• WORK TO BE COMPLETED
Print the listing that follows, character for character.

• ENTRIES SUPPLIED
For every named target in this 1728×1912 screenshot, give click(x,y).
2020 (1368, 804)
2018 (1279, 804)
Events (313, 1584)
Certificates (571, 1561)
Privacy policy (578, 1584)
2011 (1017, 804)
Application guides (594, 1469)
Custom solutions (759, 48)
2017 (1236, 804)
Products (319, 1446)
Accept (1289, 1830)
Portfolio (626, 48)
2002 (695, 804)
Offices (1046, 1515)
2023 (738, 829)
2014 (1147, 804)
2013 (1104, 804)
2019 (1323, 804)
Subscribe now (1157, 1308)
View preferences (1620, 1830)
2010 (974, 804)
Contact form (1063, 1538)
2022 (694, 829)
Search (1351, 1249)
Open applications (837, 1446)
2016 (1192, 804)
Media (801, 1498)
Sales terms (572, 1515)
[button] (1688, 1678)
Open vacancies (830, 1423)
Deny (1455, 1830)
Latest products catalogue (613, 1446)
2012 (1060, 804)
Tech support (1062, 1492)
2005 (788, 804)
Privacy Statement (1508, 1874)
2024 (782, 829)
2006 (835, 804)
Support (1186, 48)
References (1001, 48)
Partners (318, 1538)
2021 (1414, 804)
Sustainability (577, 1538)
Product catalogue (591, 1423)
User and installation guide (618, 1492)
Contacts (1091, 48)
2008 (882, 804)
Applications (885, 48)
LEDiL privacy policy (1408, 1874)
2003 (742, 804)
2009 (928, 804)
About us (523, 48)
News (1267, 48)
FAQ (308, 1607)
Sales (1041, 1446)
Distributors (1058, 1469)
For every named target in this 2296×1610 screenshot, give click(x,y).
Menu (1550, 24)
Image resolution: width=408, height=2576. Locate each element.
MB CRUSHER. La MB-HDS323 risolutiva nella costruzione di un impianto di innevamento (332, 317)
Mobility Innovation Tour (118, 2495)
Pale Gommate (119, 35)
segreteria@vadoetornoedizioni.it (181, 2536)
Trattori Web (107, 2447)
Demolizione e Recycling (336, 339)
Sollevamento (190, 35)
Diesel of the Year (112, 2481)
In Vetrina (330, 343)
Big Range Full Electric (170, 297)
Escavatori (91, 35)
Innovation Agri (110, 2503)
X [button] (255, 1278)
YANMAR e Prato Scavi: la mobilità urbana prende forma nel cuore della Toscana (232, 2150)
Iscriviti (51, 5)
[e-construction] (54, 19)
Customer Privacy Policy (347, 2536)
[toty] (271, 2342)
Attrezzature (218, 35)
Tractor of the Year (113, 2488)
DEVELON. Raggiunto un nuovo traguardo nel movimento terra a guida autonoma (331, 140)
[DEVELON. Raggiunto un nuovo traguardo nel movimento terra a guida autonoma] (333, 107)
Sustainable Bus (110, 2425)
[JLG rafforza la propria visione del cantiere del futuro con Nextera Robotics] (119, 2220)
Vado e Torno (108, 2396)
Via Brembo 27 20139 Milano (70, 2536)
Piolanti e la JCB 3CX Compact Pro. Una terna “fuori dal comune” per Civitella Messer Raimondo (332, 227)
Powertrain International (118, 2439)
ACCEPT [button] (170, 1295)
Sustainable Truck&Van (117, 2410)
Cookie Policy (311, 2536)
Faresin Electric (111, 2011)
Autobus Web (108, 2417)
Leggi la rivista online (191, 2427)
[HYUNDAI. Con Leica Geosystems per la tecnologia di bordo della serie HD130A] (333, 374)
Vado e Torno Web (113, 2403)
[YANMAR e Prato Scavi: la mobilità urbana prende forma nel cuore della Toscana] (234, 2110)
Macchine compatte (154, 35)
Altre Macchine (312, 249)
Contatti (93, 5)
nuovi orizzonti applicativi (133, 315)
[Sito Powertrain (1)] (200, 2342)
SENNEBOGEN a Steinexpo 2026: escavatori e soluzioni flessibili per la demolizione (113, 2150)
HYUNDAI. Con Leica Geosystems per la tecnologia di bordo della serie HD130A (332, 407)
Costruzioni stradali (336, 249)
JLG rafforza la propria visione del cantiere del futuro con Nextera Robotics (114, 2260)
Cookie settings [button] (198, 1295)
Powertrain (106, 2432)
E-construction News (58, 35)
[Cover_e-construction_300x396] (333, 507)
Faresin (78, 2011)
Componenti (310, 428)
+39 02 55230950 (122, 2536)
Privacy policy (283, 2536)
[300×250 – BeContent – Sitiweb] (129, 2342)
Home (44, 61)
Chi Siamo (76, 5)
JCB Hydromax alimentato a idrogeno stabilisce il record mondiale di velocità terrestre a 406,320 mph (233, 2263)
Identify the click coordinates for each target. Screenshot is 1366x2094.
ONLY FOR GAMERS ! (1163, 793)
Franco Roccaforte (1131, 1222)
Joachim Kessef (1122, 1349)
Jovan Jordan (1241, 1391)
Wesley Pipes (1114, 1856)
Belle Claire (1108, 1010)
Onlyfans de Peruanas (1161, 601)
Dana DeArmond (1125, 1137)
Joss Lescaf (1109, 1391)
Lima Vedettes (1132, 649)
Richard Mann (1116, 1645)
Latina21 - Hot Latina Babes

• FINISHED TASK
For every named target in this 1728×1912 screenshot, give click(x,y).
2020 (1368, 804)
2018 (1279, 804)
Events (313, 1584)
Certificates (571, 1561)
Privacy policy (578, 1584)
2011 (1017, 804)
Application guides (594, 1469)
Custom solutions (759, 48)
2017 (1236, 804)
Products (319, 1446)
Accept (1289, 1830)
Portfolio (626, 48)
2002 (695, 804)
Offices (1046, 1515)
2023 (738, 829)
2014 (1147, 804)
2013 (1104, 804)
2019 (1323, 804)
Subscribe now (1157, 1308)
View preferences (1620, 1830)
2010 (974, 804)
Contact form (1063, 1538)
2022 (694, 829)
Search (1351, 1249)
Open applications (837, 1446)
2016 (1192, 804)
Media (801, 1498)
Sales terms (572, 1515)
[button] (1688, 1678)
Open vacancies (830, 1423)
Deny (1455, 1830)
Latest products catalogue (613, 1446)
2012 (1060, 804)
Tech support (1062, 1492)
2005 (788, 804)
Privacy Statement (1508, 1874)
2024 (782, 829)
2006 (835, 804)
Support (1186, 48)
References (1001, 48)
Partners (318, 1538)
2021 (1414, 804)
Sustainability (577, 1538)
Product catalogue (591, 1423)
User and installation guide (618, 1492)
Contacts (1091, 48)
2008 (882, 804)
Applications (885, 48)
LEDiL privacy policy (1408, 1874)
2003 (742, 804)
2009 (928, 804)
About us (523, 48)
News (1267, 48)
FAQ (308, 1607)
Sales (1041, 1446)
Distributors (1058, 1469)
For every named target in this 2296×1610 screenshot, give click(x,y).
Menu (1550, 24)
Image resolution: width=408, height=2576. Locate each element.
MB CRUSHER. La MB-HDS323 risolutiva nella costruzione di un impianto di innevamento (332, 317)
Mobility Innovation Tour (118, 2495)
Pale Gommate (119, 35)
segreteria@vadoetornoedizioni.it (181, 2536)
Trattori Web (107, 2447)
Demolizione e Recycling (336, 339)
Sollevamento (190, 35)
Diesel of the Year (112, 2481)
In Vetrina (330, 343)
Big Range Full Electric (170, 297)
Escavatori (91, 35)
Innovation Agri (110, 2503)
X [button] (255, 1278)
YANMAR e Prato Scavi: la mobilità urbana prende forma nel cuore della Toscana (232, 2150)
Iscriviti (51, 5)
[e-construction] (54, 19)
Customer Privacy Policy (347, 2536)
[toty] (271, 2342)
Attrezzature (218, 35)
Tractor of the Year (113, 2488)
DEVELON. Raggiunto un nuovo traguardo nel movimento terra a guida autonoma (331, 140)
[DEVELON. Raggiunto un nuovo traguardo nel movimento terra a guida autonoma] (333, 107)
Sustainable Bus (110, 2425)
[JLG rafforza la propria visione del cantiere del futuro con Nextera Robotics] (119, 2220)
Vado e Torno (108, 2396)
Via Brembo 27 20139 Milano (70, 2536)
Piolanti e la JCB 3CX Compact Pro. Una terna “fuori dal comune” per Civitella Messer Raimondo (332, 227)
Powertrain International (118, 2439)
ACCEPT [button] (170, 1295)
Sustainable Truck&Van (117, 2410)
Cookie Policy (311, 2536)
Faresin Electric (111, 2011)
Autobus Web (108, 2417)
Leggi la rivista online (191, 2427)
[HYUNDAI. Con Leica Geosystems per la tecnologia di bordo della serie HD130A] (333, 374)
Vado e Torno Web (113, 2403)
[YANMAR e Prato Scavi: la mobilità urbana prende forma nel cuore della Toscana] (234, 2110)
Macchine compatte (154, 35)
Altre Macchine (312, 249)
Contatti (93, 5)
nuovi orizzonti applicativi (133, 315)
[Sito Powertrain (1)] (200, 2342)
SENNEBOGEN a Steinexpo 2026: escavatori e soluzioni flessibili per la demolizione (113, 2150)
HYUNDAI. Con Leica Geosystems per la tecnologia di bordo della serie HD130A (332, 407)
Costruzioni stradali (336, 249)
JLG rafforza la propria visione del cantiere del futuro con Nextera Robotics (114, 2260)
Cookie settings [button] (198, 1295)
Powertrain (106, 2432)
E-construction News (58, 35)
[Cover_e-construction_300x396] (333, 507)
Faresin (78, 2011)
Componenti (310, 428)
+39 02 55230950 (122, 2536)
Privacy policy (283, 2536)
[300×250 – BeContent – Sitiweb] (129, 2342)
Home (44, 61)
Chi Siamo (76, 5)
JCB Hydromax alimentato a idrogeno stabilisce il record mondiale di velocità terrestre a 406,320 mph (233, 2263)
Identify the click coordinates for each target. Screenshot is 1366x2094.
ONLY FOR GAMERS ! (1163, 793)
Franco Roccaforte (1131, 1222)
Joachim Kessef (1122, 1349)
Jovan Jordan (1241, 1391)
Wesley Pipes (1114, 1856)
Belle Claire (1108, 1010)
Onlyfans de Peruanas (1161, 601)
Dana DeArmond (1125, 1137)
Joss Lescaf (1109, 1391)
Lima Vedettes (1132, 649)
Richard Mann (1116, 1645)
Latina21 - Hot Latina Babes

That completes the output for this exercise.